- Required action -
Filter the entries beneath this task, copying only the lines that hold the word "agent".

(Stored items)
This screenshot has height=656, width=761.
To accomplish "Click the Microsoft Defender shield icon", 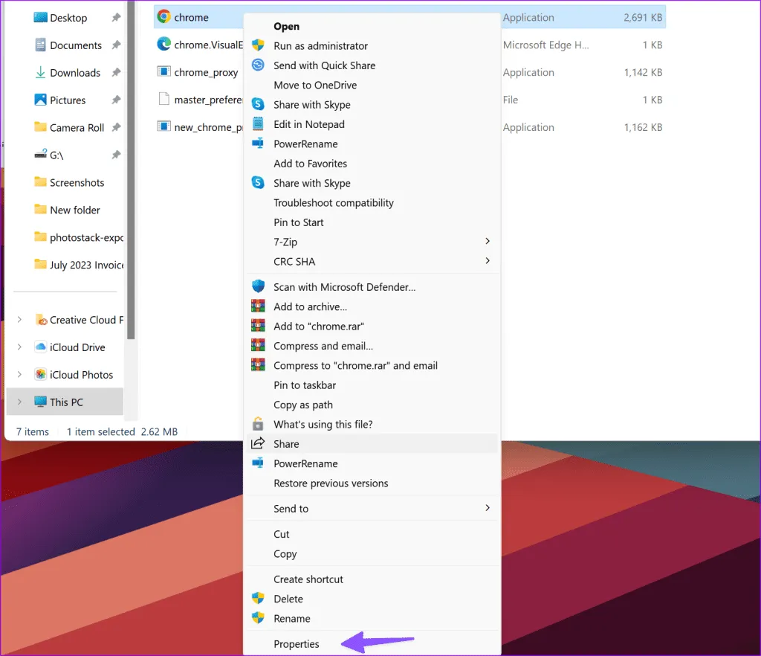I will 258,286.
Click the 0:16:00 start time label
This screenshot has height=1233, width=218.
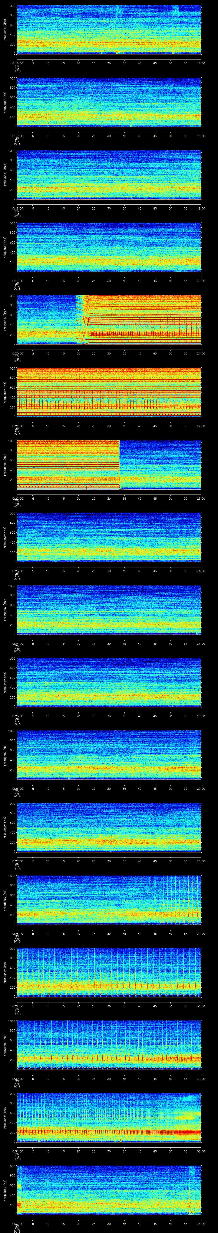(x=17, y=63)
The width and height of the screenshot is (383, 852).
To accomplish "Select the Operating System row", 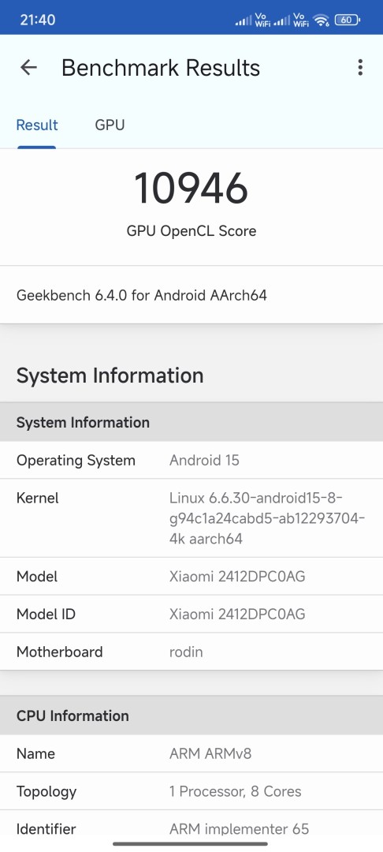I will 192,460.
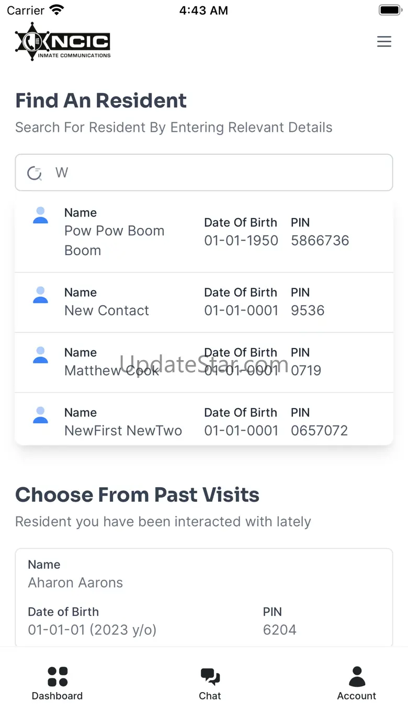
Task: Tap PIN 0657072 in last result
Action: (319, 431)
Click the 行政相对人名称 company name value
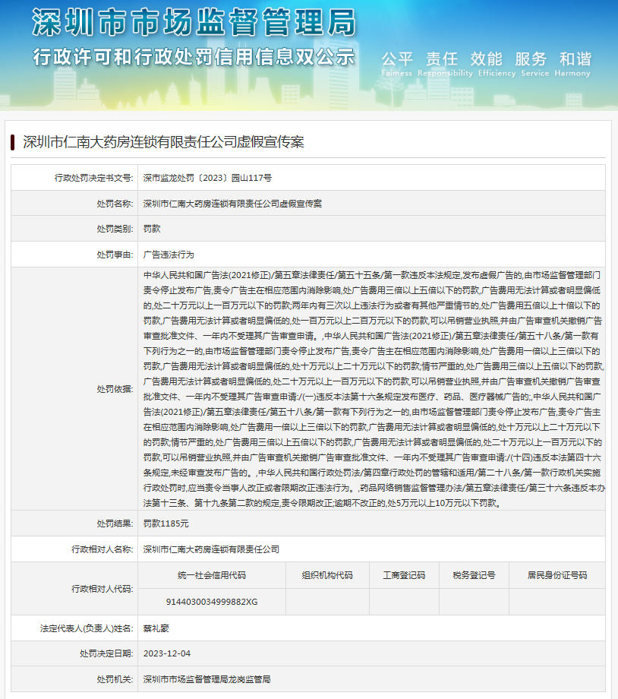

---

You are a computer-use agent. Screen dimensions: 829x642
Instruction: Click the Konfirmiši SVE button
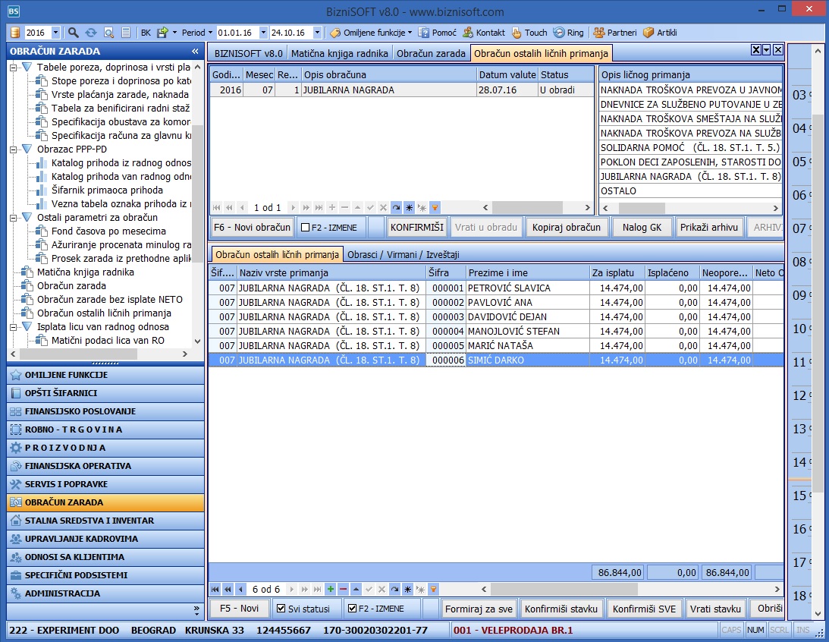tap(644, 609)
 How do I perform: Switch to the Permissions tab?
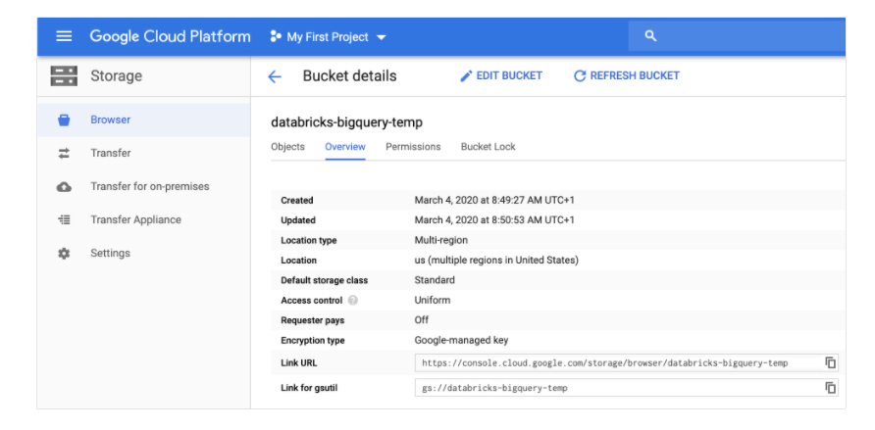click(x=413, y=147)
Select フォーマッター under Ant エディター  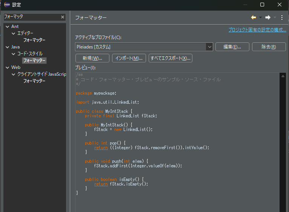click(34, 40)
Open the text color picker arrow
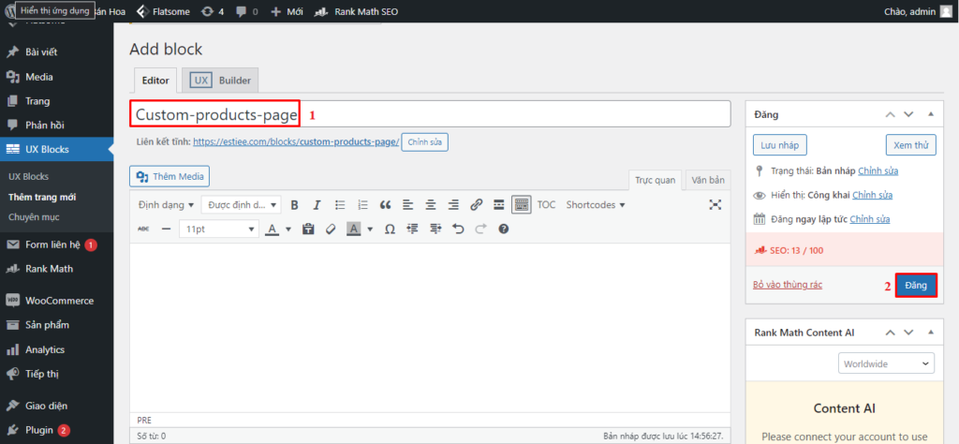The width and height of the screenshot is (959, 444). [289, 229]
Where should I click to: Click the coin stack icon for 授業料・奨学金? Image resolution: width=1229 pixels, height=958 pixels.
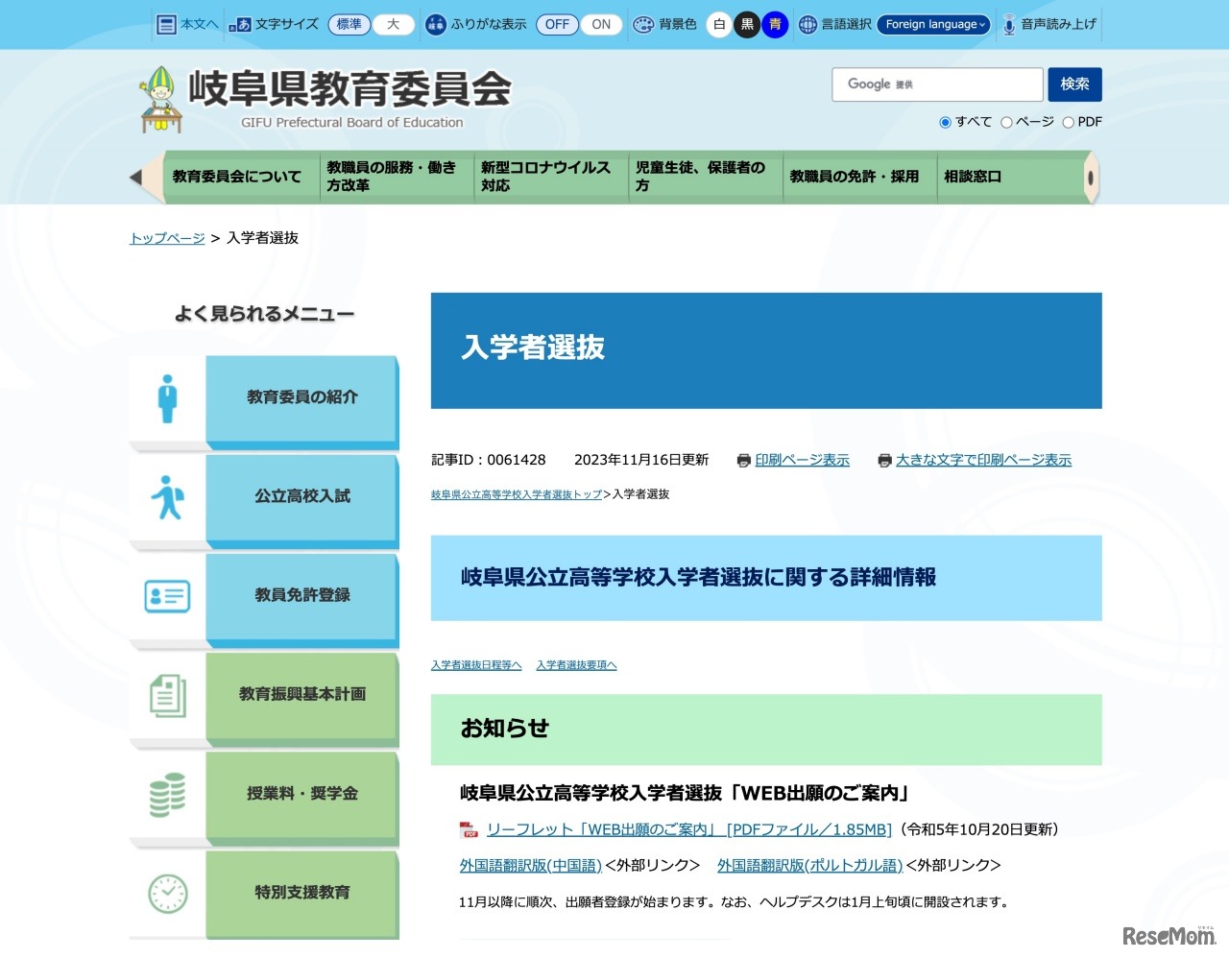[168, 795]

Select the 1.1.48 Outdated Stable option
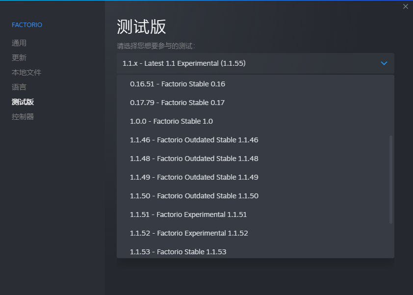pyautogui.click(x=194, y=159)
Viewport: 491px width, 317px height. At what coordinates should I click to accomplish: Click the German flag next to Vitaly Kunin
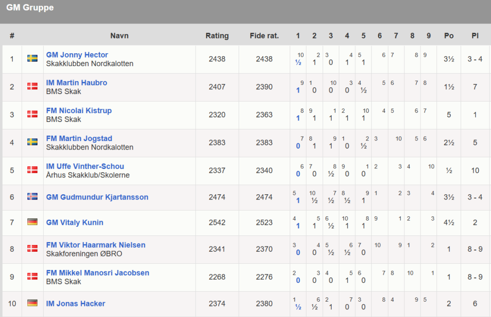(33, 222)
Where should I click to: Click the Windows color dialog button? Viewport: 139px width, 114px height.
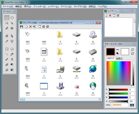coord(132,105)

* * *

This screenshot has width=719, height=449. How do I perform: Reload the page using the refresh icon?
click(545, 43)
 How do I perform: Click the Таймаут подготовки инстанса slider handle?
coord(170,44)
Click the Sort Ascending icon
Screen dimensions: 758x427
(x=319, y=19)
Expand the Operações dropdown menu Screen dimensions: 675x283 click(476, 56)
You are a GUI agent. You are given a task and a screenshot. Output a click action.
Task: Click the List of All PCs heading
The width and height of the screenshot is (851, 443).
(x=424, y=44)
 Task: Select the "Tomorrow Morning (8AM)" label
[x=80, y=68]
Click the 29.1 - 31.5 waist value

- Solution -
You are a computer-use agent. Screen dimensions: 829x642
You are a GUI agent. You are given a task and a screenshot. Output a click action.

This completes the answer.